### Sumary
- 数据并行 vs 模型并行
    - 数据并行：模型拷贝（per device），数据split/chunk(batch上)
      - the module is replicated on each device, and each replica handles a different portion of the input data
      - during the backwards pass, gradients from each replica are summed into the original module
    - 模型并行：数据拷贝（per device）, 模型split/chunk（显然是单卡放不下模型的情况）
- DP -> DDP
    - DP: torch.nn.DataParallel
    - DDP: torch.DistributedDataParallel
    - Use nn.parallel.DistributedDataParallel instead of multiprocessing or nn.DataParallel and Distributed Data Parallel.

In [1]:
import torch
import torch.nn as nn
from torch.utils.data import Dataset, DataLoader

input_size = 5
output_size = 2

batch_size = 32
data_size = 100

In [2]:
device = torch.device('cuda:0' if torch.cuda.is_available() else 'cpu')
device

device(type='cuda', index=0)

In [3]:
class RandomDataset(Dataset):
    def __init__(self, size, length):
        self.len = length
        self.data = torch.randn(length, size)

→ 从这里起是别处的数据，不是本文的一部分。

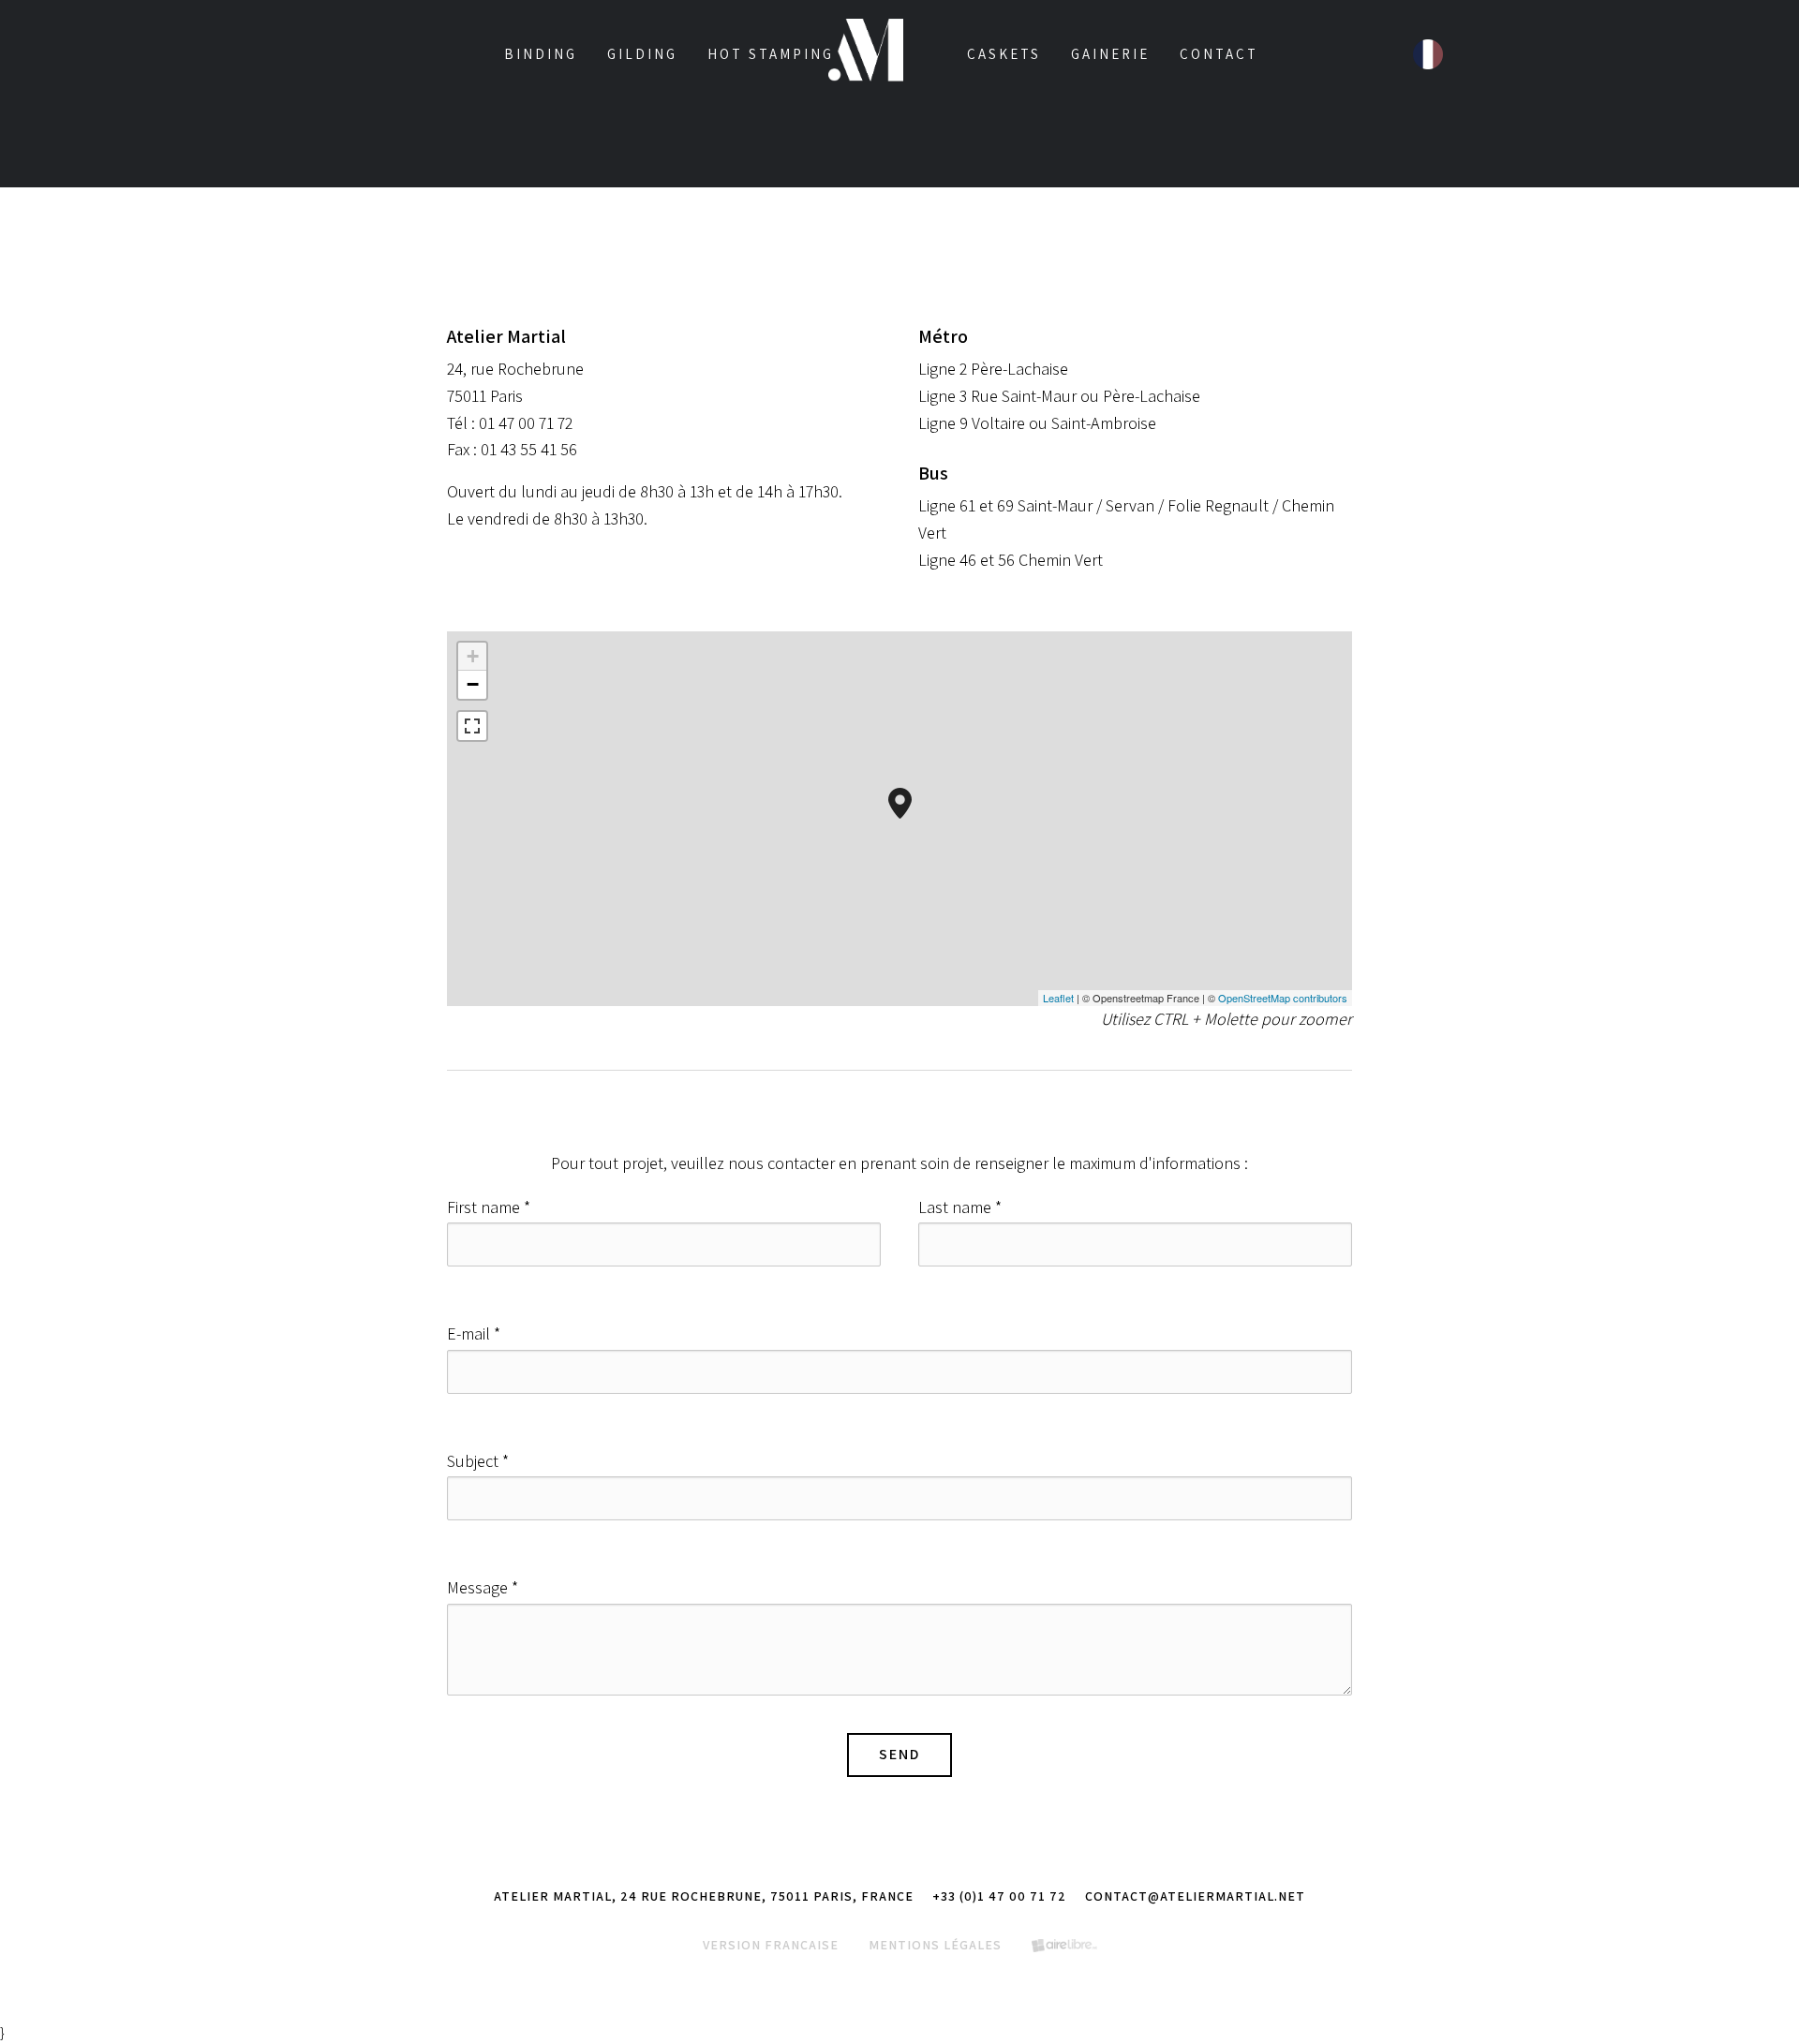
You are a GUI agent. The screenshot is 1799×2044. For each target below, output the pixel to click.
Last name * (960, 1207)
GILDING (642, 54)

    def __getitem__(self, index):
        # (5, )
        return self.data[index]

    def __len__(self):
        # 100
        return self.len


rand_loader = DataLoader(dataset=RandomDataset(input_size, data_size), batch_size=batch_size, shuffle=True)

In [4]:
next(iter(rand_loader)).shape

torch.Size([32, 5])

In [5]:
class Model(nn.Module):
    # Our model
    def __init__(self, input_size, output_size):
        # 5 -> 2
        super(Model, self).__init__()
        self.fc = nn.Linear(input_size, output_size)

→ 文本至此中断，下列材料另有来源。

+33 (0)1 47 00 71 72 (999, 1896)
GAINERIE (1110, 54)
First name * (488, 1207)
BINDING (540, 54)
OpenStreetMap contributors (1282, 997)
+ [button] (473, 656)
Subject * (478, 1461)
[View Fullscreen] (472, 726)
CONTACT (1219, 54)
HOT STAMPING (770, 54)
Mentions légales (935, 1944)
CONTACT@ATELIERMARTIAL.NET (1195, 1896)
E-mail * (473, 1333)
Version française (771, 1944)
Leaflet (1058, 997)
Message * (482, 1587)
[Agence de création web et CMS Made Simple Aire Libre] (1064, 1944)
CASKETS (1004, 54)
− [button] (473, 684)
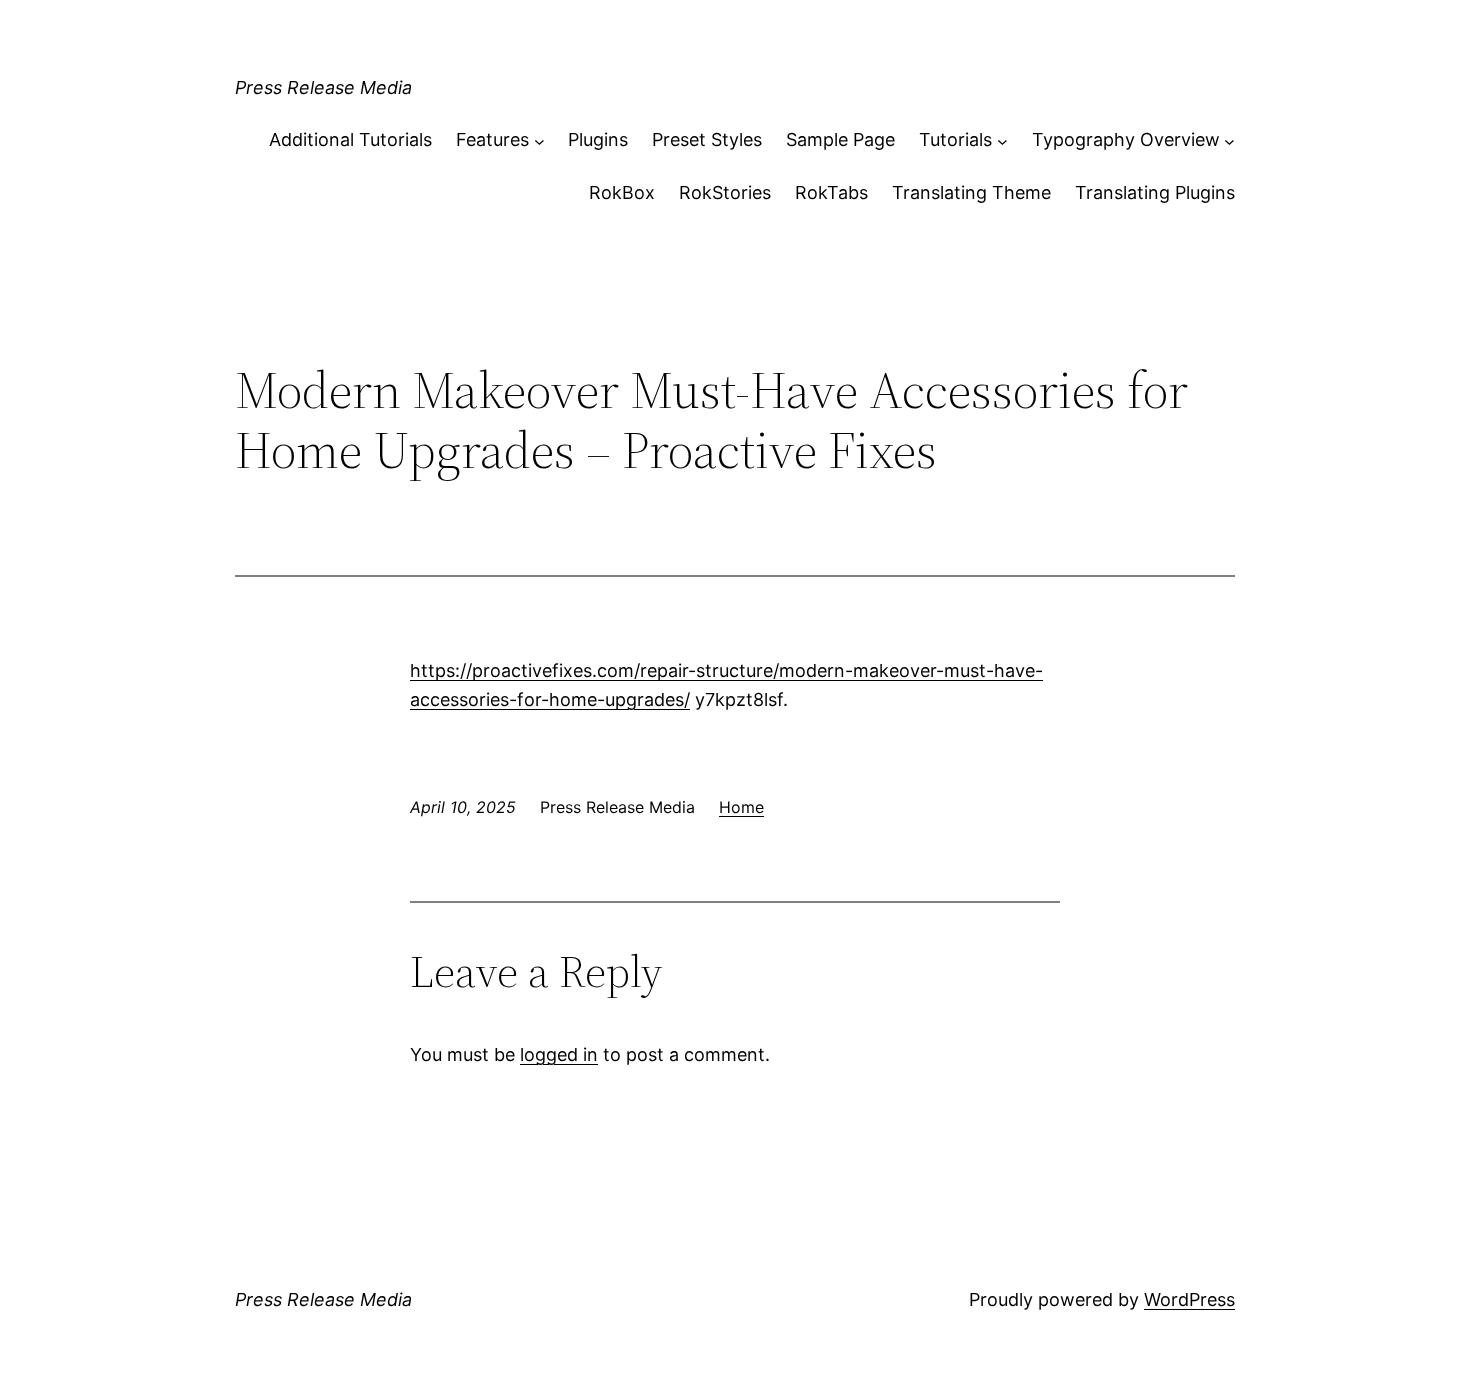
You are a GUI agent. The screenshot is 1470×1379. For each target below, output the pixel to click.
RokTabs (831, 192)
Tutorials (955, 139)
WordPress (1189, 1299)
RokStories (725, 192)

    def forward(self, input):
        # Here the model will forward pass
        output = self.fc(input)
        print("\tIn Model: input size", input.size(), "output size", output.size())

        return output

### DataParallel

- https://pytorch.org/docs/stable/generated/torch.nn.DataParallel.html
    - device_ids=None
        - 参与训练的GPU有哪些，device_ids=gpus
    - output_device=None
        - 输出的GPU是哪个，output_device=gpus[0]
    - dim-0
- The parallelized module must have its parameters and buffers on device_ids[0] before running(forward/backward) this DataParallel module.
    - model.to('cuda:0')


In [6]:
model = Model(input_size, output_size)
if torch.cuda.device_count() > 1:
    print('Use', torch.cuda.device_count(), 'GPUs')
    model = nn.DataParallel(model)

Use 4 GPUs


In [7]:
model

DataParallel(
  (module): Model(
    (fc): Linear(in_features=5, out_features=2, bias=True)
  )
)

In [8]:
model.to(device)

DataParallel(
  (module): Model(
    (fc): Linear(in_features=5, out_features=2, bias=True)
  )
)

### tensors: to(device)

In [9]:
a = torch.randn(3, 4)
print('a.is_cuda', a.is_cuda)
b = a.to('cuda:0')
print('a.is_cuda', a.is_cuda)
print('b.is_cuda', b.is_cuda)

# a and b are different

a.is_cuda False
a.is_cuda False
b.is_cuda True


### models：to(device)

model.to device会改变之前的model的状态

In [10]:
a = Model(3, 4)
print(next(a.parameters()).is_cuda)
b = a.to('cuda:0')
print(next(a.parameters()).is_cuda)
print(next(b.parameters()).is_cuda)

False
True
True


In [11]:
for data in rand_loader:
    # input_var can be on any device, including CPU
    input = data.to(device)
    output = model(input)
    print("Outside: input size", input.size(), "output_size", output.size())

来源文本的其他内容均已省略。